Hallo alle zusammen,

Hab mir vor monaten den PNY USB stick 512MB bei saturn gekauft. Líef auch super... bis...

Wollte daten kopieren und Windows meldete "Dateiname zu lang", danach Systemabsturz. Ich also den Stick nach Neustart wieder drangemacht und kriege die Fehlermeldung "Legen sie ein geeignetes Medium ein". Okay dacht ich mir, da ist die Partion hin.
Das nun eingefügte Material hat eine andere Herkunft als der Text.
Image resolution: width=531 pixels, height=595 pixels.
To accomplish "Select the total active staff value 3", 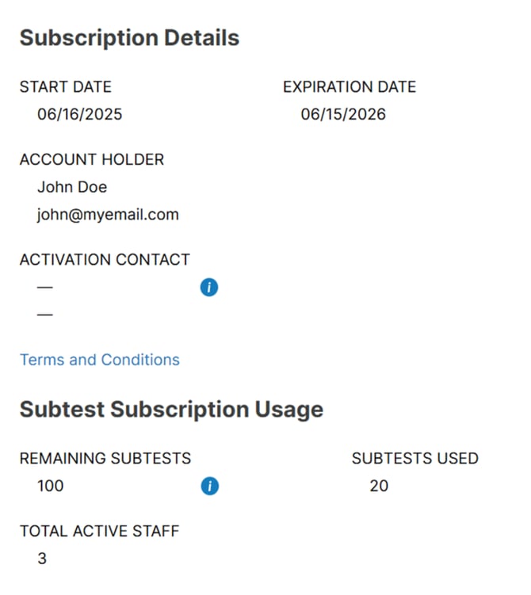I will (42, 559).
Windows Formatierung ging nicht (hat ich auch nicht erwartet.) Also mir das kleine Progrämmchen von HP runtergeladen und... Stick erkannt ! will formatieren, sagt das Programm zu mir, "Schreibschutz" ! Das Problem: ICH habe keinen Schreibschutzschalter  Was kann ich da jetzt machen?

Mfg

Azrael

PS: Hab mein Problem dem Hersteller 2x geschickt, keine Antwort.


----------



## Azrael Crusader (20. Februar 2006)

Sorry wegen Doppelpost, aber ich brauche den Stick dringend wieder...  Kann wirklich keiner helfen?


----------



## AndreG (24. Februar 2006)

Unter Windows 2000 und XP hilft manchmal ein USB-Kahlschlag, d.h. alle USB-Geräte aus der Konfiguration zu löschen. Das geht am einfachsten mit Hilfe des Microsoft-Tools DevCon und der 'RenewUSB.bat' von Rob van der Woude's Scripting Pages

Läßt sich ein Stick nicht mehr formatieren, kann man das HP USB Disk Storage Format Tool versuchen. Am besten alle anderen USB-Laufwerke und Card-Reader abklemmen - das Tool verzählt sich sonst gerne mal.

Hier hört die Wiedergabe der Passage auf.